(Material for the task begins)
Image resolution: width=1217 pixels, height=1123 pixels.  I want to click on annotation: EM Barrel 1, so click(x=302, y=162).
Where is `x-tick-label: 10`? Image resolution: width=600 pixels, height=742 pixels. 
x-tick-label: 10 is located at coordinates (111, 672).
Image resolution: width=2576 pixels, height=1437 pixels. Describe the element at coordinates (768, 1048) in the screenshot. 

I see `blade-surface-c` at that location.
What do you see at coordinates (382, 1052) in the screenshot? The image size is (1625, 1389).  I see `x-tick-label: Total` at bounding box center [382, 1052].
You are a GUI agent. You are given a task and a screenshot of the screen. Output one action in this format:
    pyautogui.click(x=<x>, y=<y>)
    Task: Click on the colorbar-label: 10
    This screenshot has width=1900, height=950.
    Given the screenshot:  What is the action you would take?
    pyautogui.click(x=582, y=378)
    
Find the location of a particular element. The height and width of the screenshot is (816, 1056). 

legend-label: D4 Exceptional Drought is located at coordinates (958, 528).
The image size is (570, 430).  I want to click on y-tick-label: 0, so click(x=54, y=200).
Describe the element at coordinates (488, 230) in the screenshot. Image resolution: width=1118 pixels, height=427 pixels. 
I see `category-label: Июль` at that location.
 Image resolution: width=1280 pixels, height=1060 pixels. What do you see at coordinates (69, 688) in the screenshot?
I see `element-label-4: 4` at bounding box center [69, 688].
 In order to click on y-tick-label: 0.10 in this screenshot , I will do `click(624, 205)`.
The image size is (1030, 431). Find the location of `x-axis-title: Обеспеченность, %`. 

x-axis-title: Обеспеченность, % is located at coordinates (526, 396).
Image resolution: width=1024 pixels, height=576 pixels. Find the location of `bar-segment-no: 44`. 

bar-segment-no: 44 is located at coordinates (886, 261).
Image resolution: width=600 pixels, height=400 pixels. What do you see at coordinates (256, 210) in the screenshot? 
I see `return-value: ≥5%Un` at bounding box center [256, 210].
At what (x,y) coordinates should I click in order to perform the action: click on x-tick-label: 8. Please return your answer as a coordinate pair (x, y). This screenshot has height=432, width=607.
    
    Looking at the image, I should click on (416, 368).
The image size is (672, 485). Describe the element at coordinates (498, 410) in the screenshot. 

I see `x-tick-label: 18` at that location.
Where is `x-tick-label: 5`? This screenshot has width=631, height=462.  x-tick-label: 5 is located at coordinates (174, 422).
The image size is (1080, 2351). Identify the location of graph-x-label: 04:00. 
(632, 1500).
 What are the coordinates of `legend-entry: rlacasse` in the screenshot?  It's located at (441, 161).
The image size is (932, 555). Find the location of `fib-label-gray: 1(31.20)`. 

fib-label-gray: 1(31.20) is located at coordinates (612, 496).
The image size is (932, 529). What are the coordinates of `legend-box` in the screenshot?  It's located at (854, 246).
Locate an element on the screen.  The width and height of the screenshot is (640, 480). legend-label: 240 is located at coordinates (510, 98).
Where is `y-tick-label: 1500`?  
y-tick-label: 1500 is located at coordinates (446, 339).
(Material for the task ends)
Requirement
Which lines in the records above contain the word "Find"? Gather every one of them, copying each line in full.

Reply
Find the location of a particular element. The height and width of the screenshot is (816, 1056). 
The image size is (1030, 431). Find the location of `x-axis-title: Обеспеченность, %`. 
Image resolution: width=1024 pixels, height=576 pixels. Find the location of `bar-segment-no: 44`. 
The image size is (932, 555). Find the location of `fib-label-gray: 1(31.20)`. 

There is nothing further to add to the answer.